John Bradshaw is, as well as a dog-owner, director of the Anthrozoology Institute at the University of Bristol, dedicated to studying the relationship between man and the animal world. In this book, he puts a case grounded in kindness and science for letting dogs be dogs. This is not as tautologous as it sounds: the two most most widely held misconceptions about dogs are, first, that they are stupider versions of people and, second, that they are wolves in mufti.

The latter has some scientific basis, inasmuch as dogs are descended directly from wolves. Among dog-trainers it has been fashionable to explain our relations with dogs in terms of "pack theory": a dog sees the household in which it lives in terms of a wolf-pack, we are told. Like a wolf, the dog seeks dominance within the pack and it is the business of the owner to show the dog who is boss. This is wrong on two counts: first, it is based on outdated studies of captive wolf-packs; in the wild, packs are fluid, with individuals coming and going, and order achieved through cooperation rather than struggles for dominance.

Secondly, dogs have spent tens of thousands of years adapting to live alongside humans, and have cast off their wolfish inheritance. They have undergone physical changes - smaller teeth, smaller skulls - and even more dramatic alterations in behaviour. Where wolves are wary predators, dogs are among the most socially adaptable creatures on earth: that is, those that haven't been deprived by over-breeding of the basic tools of face and body-language.

A dog that has been properly socialised during the first two or three months of its life will be happy to meet new dogs and, remarkably, people. No other animal shows such a capacity for bonding regularly with members of another species; a dog's ability to slot into a family, to tolerate our illogical habits, our bizarre inattention to smells and high-pitched noises, is extraordinary. Dogs do this, Bradshaw has no hesitation in saying, because they love us. Because dogs make themselves part of our families, it isn't altogether irrational for owners to see themselves as "mummies" and "daddies". But this courts the other danger, of anthropomorphising.

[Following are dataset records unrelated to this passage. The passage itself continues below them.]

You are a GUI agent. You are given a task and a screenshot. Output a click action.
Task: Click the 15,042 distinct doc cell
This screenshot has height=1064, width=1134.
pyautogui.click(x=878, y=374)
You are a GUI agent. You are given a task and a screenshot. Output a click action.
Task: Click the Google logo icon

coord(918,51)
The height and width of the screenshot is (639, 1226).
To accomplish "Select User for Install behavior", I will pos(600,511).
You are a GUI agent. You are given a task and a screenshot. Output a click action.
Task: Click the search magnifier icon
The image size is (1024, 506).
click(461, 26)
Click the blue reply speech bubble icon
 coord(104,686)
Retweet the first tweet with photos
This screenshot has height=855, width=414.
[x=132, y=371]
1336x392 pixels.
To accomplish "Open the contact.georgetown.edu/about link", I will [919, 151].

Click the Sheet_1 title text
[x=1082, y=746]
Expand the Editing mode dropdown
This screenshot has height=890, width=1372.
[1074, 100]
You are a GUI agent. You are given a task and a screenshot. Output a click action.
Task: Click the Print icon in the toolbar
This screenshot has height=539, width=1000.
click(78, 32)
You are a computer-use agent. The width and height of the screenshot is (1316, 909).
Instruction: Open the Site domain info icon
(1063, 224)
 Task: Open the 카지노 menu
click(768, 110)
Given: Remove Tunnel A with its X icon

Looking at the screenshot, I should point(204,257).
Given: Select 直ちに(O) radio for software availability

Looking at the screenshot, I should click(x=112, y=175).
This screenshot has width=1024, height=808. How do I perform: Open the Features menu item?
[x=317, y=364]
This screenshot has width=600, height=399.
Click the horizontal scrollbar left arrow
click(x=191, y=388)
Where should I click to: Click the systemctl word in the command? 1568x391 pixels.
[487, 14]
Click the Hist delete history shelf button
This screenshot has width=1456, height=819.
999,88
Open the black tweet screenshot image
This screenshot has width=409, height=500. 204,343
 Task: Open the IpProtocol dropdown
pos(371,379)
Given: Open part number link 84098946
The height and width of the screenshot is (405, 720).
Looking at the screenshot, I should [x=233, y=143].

Much of Bradshaw's book is given over to exploring the gulf between our view of the world and a dog's. Their senses are generally more acute than ours - we can barely begin to conceive of how much they can smell, and how much information they glean from scent. We cosily assume that we make up for this with our superior visual powers; but even here, once daylight fades, dogs can see far better. Where we do score is in our ability to connect events, to see how things happen over time; but this becomes problematic when we fail to realise how much dogs live in the moment. There is no point punishing a dog for something it did more than a minute ago. When we think we're administering discipline, a dog sees only arbitrary cruelty.

Bradshaw is not a marvellous stylist - for reading pleasure, you'd be better off with Alexandra Horwitz's Inside of a Dog. But In Defence of Dogs is authoritative, wise and, in its sharp appreciation of the cost to dogs of living with us, rather moving.